● **TASK DATA**
<<<<

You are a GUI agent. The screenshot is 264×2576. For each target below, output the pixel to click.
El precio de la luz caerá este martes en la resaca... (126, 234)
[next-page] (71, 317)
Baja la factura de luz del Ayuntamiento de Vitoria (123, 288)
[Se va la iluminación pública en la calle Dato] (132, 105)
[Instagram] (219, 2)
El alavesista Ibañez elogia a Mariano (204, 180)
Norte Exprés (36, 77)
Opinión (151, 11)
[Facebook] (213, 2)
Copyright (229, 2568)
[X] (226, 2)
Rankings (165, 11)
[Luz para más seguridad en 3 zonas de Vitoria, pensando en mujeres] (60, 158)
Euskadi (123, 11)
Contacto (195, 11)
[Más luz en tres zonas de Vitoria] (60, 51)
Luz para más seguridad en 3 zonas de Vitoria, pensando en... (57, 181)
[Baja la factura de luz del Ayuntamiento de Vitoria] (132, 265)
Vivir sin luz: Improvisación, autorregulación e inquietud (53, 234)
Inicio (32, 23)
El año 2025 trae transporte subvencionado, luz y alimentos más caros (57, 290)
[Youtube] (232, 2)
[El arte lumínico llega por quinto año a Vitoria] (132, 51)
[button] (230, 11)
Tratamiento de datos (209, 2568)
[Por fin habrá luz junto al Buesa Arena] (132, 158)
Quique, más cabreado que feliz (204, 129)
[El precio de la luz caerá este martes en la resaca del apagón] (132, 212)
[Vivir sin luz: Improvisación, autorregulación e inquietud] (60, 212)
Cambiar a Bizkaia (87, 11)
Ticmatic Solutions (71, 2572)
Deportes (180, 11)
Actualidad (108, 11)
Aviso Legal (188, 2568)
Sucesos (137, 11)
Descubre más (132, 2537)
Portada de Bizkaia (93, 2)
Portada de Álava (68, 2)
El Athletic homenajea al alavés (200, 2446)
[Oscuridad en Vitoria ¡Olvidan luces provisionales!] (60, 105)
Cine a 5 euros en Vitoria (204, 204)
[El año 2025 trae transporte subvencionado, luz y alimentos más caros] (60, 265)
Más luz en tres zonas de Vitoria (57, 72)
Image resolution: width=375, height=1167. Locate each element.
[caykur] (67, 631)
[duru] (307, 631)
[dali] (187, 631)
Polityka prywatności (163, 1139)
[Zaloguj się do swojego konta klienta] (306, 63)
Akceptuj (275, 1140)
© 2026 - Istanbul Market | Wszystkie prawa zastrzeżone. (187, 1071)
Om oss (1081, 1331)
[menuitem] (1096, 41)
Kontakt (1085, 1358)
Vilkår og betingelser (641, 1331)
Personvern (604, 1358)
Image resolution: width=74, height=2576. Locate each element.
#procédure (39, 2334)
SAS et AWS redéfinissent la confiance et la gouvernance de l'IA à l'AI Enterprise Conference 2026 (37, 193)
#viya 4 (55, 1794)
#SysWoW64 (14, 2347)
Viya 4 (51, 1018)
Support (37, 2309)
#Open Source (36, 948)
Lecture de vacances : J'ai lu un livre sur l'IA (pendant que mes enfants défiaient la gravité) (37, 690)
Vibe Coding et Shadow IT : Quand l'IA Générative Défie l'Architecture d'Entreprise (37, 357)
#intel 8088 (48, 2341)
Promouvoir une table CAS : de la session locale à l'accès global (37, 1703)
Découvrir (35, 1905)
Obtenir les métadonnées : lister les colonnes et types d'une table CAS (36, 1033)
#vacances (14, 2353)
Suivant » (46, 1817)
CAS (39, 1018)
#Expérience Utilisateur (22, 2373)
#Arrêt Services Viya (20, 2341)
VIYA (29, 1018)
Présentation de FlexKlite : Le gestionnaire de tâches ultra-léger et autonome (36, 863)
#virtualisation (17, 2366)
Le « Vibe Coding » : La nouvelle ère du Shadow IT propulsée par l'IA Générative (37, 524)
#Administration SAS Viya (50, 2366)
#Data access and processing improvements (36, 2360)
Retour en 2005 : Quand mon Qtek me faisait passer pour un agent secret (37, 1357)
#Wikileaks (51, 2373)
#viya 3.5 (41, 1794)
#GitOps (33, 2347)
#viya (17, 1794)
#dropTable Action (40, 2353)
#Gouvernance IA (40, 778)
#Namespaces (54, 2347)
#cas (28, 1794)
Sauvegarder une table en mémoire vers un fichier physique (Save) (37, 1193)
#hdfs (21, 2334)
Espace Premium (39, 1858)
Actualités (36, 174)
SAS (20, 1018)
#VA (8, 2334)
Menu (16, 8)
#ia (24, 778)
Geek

>>>>

● **WORK TO BE COMPLETED**
Restate word for word the entries above from the line with "[El año 2025" through the line with "Akceptuj (275, 1140)", inclusive, leaving out everything else.

● **OUTPUT OF THE TASK**
[El año 2025 trae transporte subvencionado, luz y alimentos más caros] (60, 265)
Más luz en tres zonas de Vitoria (57, 72)
Image resolution: width=375, height=1167. Locate each element.
[caykur] (67, 631)
[duru] (307, 631)
[dali] (187, 631)
Polityka prywatności (163, 1139)
[Zaloguj się do swojego konta klienta] (306, 63)
Akceptuj (275, 1140)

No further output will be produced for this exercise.